==== Records provided

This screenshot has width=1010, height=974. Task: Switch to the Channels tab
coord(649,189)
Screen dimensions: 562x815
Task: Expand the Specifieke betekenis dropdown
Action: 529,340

========

§ **Exercise brief**
Please write out the lines above again, word for word.

§ **Finished exercise**
This screenshot has width=1010, height=974. Task: Switch to the Channels tab
coord(649,189)
Screen dimensions: 562x815
Task: Expand the Specifieke betekenis dropdown
Action: 529,340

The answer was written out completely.